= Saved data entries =
-- Opening Marker --

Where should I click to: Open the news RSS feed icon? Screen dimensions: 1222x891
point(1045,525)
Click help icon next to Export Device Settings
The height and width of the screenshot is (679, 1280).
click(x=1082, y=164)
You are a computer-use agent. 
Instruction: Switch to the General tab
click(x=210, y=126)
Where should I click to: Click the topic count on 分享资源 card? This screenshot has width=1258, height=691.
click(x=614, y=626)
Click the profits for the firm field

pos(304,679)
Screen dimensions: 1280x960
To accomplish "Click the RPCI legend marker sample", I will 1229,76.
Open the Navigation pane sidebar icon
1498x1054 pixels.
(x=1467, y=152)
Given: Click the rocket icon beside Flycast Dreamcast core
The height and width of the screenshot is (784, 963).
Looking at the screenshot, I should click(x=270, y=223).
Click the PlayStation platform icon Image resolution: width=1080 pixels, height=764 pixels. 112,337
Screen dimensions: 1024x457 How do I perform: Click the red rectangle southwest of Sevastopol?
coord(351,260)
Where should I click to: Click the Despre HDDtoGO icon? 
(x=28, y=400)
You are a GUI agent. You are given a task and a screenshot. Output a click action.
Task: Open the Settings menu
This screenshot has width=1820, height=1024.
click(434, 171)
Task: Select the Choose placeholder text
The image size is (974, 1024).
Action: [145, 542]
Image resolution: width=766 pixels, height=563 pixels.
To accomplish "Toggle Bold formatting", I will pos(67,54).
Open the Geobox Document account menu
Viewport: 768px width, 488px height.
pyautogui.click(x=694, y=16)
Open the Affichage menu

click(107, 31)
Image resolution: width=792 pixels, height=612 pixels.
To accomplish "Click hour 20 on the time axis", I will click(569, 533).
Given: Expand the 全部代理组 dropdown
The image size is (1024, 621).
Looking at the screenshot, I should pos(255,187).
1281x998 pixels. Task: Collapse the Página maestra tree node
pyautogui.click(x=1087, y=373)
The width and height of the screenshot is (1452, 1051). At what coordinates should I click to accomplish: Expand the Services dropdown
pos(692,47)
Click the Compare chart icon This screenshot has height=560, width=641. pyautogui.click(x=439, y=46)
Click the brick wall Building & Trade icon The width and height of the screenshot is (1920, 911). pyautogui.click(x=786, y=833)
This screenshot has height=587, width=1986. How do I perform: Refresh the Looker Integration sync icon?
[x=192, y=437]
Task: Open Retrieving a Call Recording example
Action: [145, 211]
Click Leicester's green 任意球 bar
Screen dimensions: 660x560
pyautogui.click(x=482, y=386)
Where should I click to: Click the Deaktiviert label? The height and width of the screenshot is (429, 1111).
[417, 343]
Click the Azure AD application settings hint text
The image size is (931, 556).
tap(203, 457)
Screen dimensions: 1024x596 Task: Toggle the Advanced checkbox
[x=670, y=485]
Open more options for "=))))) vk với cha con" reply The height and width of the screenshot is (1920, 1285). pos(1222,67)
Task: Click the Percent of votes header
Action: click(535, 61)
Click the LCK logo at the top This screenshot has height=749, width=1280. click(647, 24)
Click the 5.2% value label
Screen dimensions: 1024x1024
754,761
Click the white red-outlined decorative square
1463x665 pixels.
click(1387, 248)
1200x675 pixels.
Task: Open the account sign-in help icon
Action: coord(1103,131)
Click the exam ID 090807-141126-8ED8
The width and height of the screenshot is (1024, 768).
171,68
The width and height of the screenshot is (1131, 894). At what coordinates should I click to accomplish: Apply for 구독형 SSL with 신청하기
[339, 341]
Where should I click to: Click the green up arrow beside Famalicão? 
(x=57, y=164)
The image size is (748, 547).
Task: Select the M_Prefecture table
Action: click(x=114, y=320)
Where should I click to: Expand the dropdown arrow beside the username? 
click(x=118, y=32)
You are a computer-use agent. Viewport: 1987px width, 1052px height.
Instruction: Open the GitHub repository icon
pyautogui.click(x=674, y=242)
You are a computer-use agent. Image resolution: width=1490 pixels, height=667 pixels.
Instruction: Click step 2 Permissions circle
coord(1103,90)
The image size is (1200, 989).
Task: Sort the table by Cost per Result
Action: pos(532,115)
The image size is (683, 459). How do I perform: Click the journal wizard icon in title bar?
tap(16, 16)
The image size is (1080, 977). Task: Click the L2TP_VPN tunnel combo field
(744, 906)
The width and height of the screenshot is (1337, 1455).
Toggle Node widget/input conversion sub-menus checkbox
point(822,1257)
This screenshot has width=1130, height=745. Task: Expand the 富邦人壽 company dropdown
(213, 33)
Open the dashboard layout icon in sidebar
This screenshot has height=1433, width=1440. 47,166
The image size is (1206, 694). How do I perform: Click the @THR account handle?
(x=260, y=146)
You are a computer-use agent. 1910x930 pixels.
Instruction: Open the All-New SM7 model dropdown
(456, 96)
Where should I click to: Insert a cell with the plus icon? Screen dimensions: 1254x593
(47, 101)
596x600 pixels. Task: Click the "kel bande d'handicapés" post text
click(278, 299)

-- Closing Marker --

= WHAT YOU ARE ASKED TO DO =
Nothing but the lines from the one containing "Click the 5.2% value label" to the end of the records above should appear, each copied exactly.

= PROBLEM SOLUTION =
Click the 5.2% value label
Screen dimensions: 1024x1024
754,761
Click the white red-outlined decorative square
1463x665 pixels.
click(1387, 248)
1200x675 pixels.
Task: Open the account sign-in help icon
Action: coord(1103,131)
Click the exam ID 090807-141126-8ED8
The width and height of the screenshot is (1024, 768).
171,68
The width and height of the screenshot is (1131, 894). At what coordinates should I click to accomplish: Apply for 구독형 SSL with 신청하기
[339, 341]
Where should I click to: Click the green up arrow beside Famalicão? 
(x=57, y=164)
The image size is (748, 547).
Task: Select the M_Prefecture table
Action: click(x=114, y=320)
Where should I click to: Expand the dropdown arrow beside the username? 
click(x=118, y=32)
You are a computer-use agent. Viewport: 1987px width, 1052px height.
Instruction: Open the GitHub repository icon
pyautogui.click(x=674, y=242)
You are a computer-use agent. Image resolution: width=1490 pixels, height=667 pixels.
Instruction: Click step 2 Permissions circle
coord(1103,90)
The image size is (1200, 989).
Task: Sort the table by Cost per Result
Action: pos(532,115)
The image size is (683, 459). How do I perform: Click the journal wizard icon in title bar?
tap(16, 16)
The image size is (1080, 977). Task: Click the L2TP_VPN tunnel combo field
(744, 906)
The width and height of the screenshot is (1337, 1455).
Toggle Node widget/input conversion sub-menus checkbox
point(822,1257)
This screenshot has width=1130, height=745. Task: Expand the 富邦人壽 company dropdown
(213, 33)
Open the dashboard layout icon in sidebar
This screenshot has height=1433, width=1440. 47,166
The image size is (1206, 694). How do I perform: Click the @THR account handle?
(x=260, y=146)
You are a computer-use agent. 1910x930 pixels.
Instruction: Open the All-New SM7 model dropdown
(456, 96)
Where should I click to: Insert a cell with the plus icon? Screen dimensions: 1254x593
(47, 101)
596x600 pixels. Task: Click the "kel bande d'handicapés" post text
click(278, 299)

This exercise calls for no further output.